The BE CALM protocol grew from a shared passion for empowering people with optimal self-care skills. As the media began to report research questioning traditional icing practices, we, Rebecca and Jennifer, found ourselves needing to address our clients’ questions. As we explored this research, Rebecca’s deep knowledge of the biochemistry of healing illuminated the problems of traditional icing practices and resonated with Jennifer’s knowledge of the role of inflammation in the first of a three-stage healing process.
For us, the next question became: What to do with this knowledge? How might people be equipped to care for themselves powerfully?
With these questions setting the stage, we set out to integrate our clinical experience with the research, our goal being to create a new strategy for dealing with injury. Working together, we realized that this would be a process that allows people to breathe and be calm in the face of injury and let the healing masterpiece of the body take over. Familiar with the great capacity of breathing to calm the nervous system, it dawned on us what a powerful acronym BE CALM could be with Breathe as the first letter.

|---|

Work order:
Answer these questions about the BE CALM passage above:
1. Whose knowledge of the biochemistry of healing showed the problems of traditional icing practices?
2. What did the authors set out to combine with the research?
3. What word does the first letter of BE CALM stand for?

|---|

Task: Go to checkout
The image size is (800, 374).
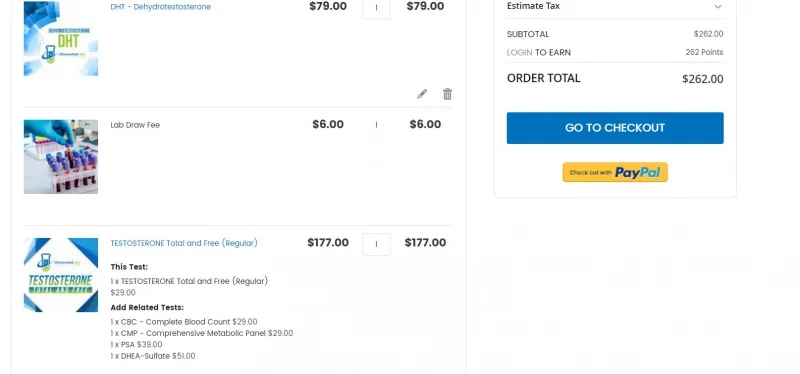Action: pyautogui.click(x=615, y=128)
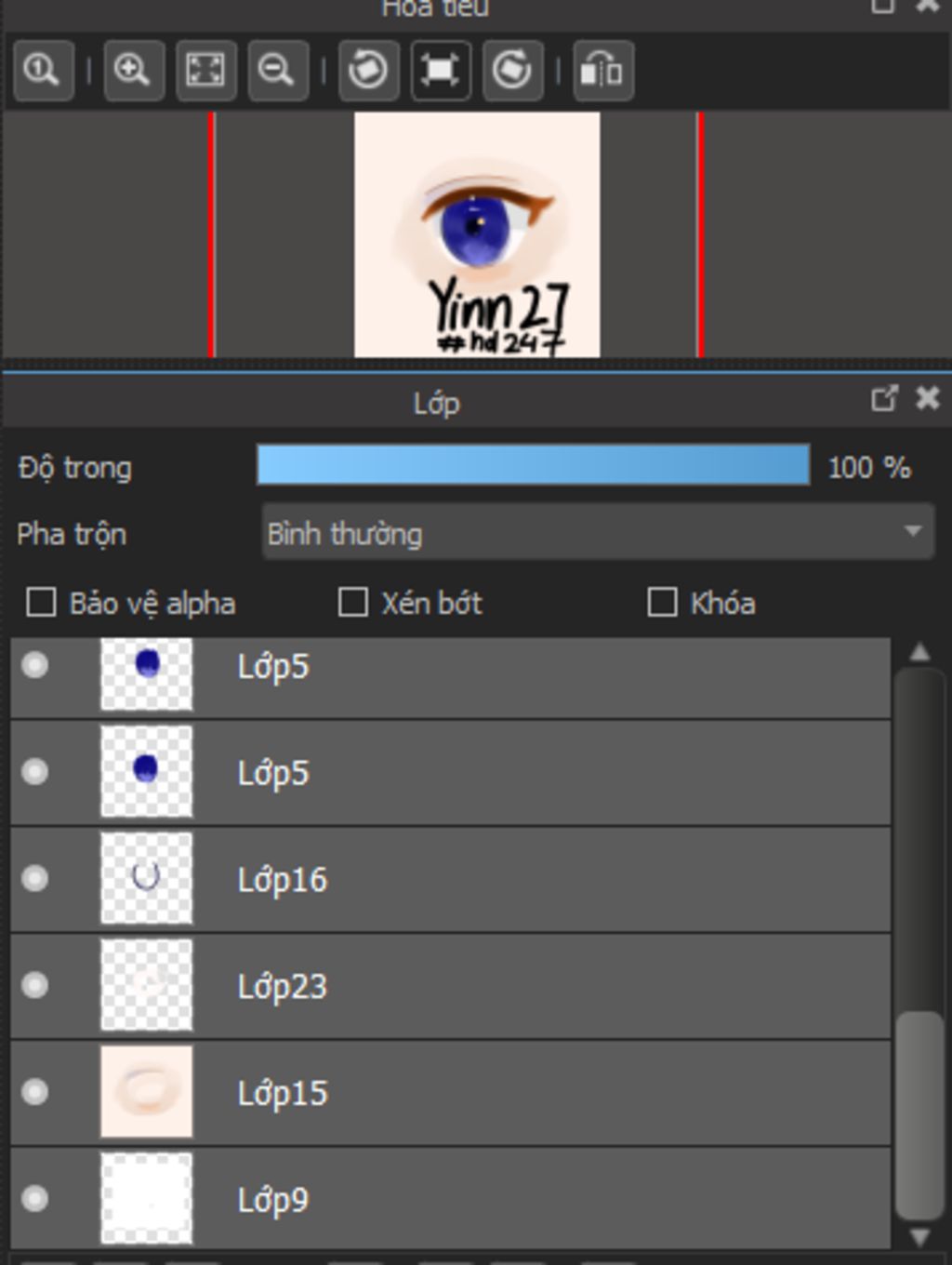Click the Độ trong opacity slider
This screenshot has height=1265, width=952.
coord(533,465)
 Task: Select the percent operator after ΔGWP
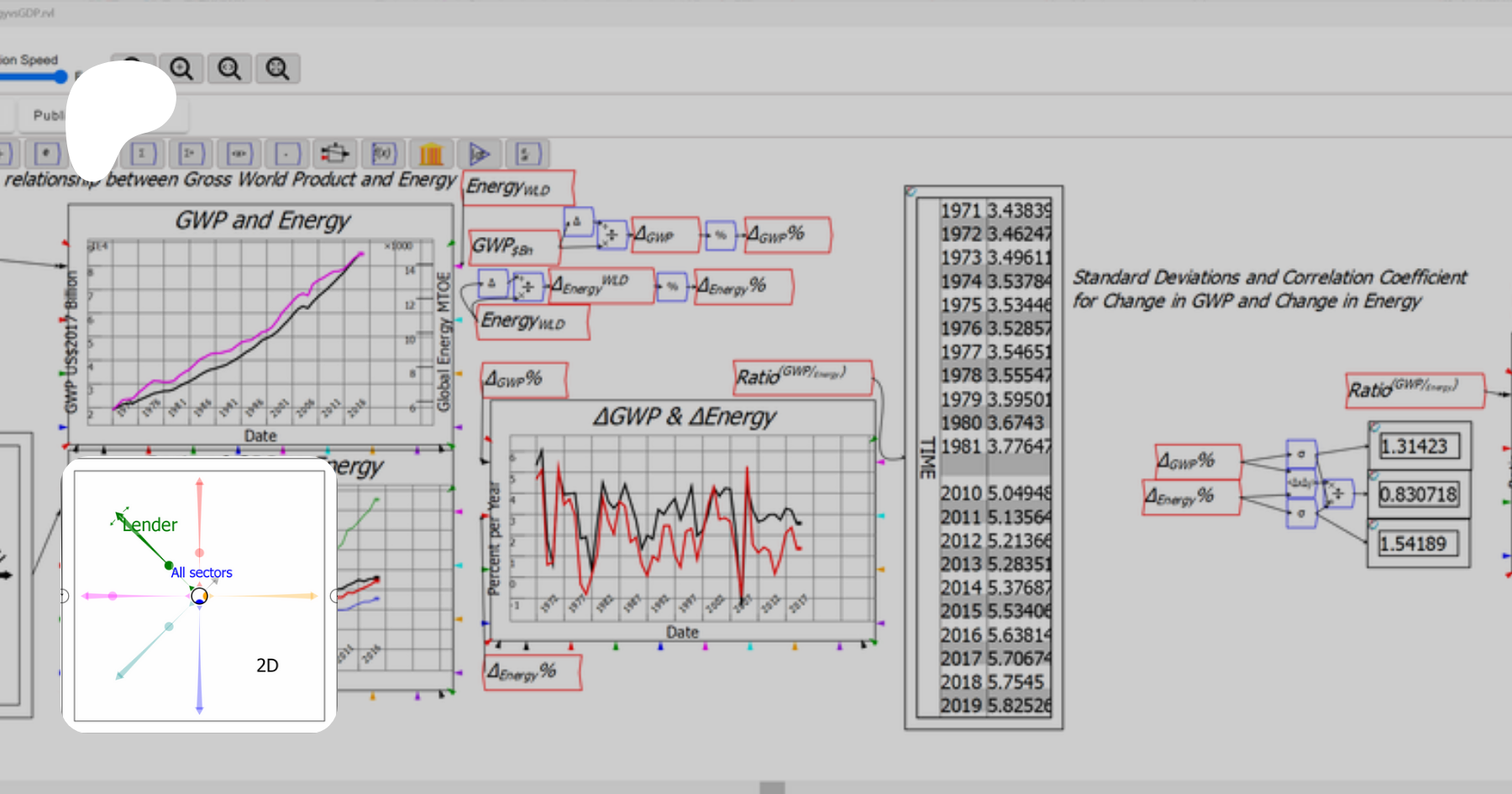[x=720, y=236]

|---|

Reply to the exercise:
1. Rebecca's
2. Their clinical experience
3. Breathe